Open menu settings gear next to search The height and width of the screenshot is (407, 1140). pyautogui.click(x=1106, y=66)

...

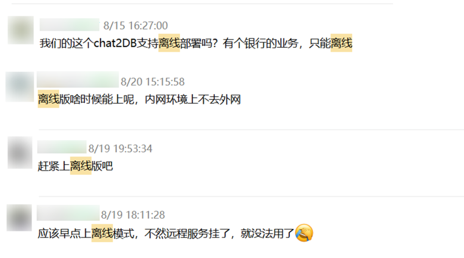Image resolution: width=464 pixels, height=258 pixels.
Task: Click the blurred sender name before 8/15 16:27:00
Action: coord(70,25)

...

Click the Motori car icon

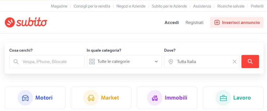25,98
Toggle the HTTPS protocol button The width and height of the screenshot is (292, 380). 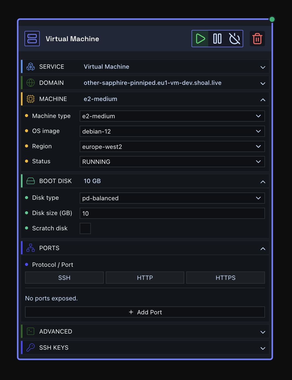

→ **EXERCISE DETAILS**: Exact copy, no pictures. Write out the lines in the entries above, starting with the line with "Click the Motori car icon" and going on through the line with "Toggle the HTTPS", keeping both.

→ **RESULT OF THE EXERCISE**:
Click the Motori car icon

25,98
Toggle the HTTPS protocol button The width and height of the screenshot is (292, 380). 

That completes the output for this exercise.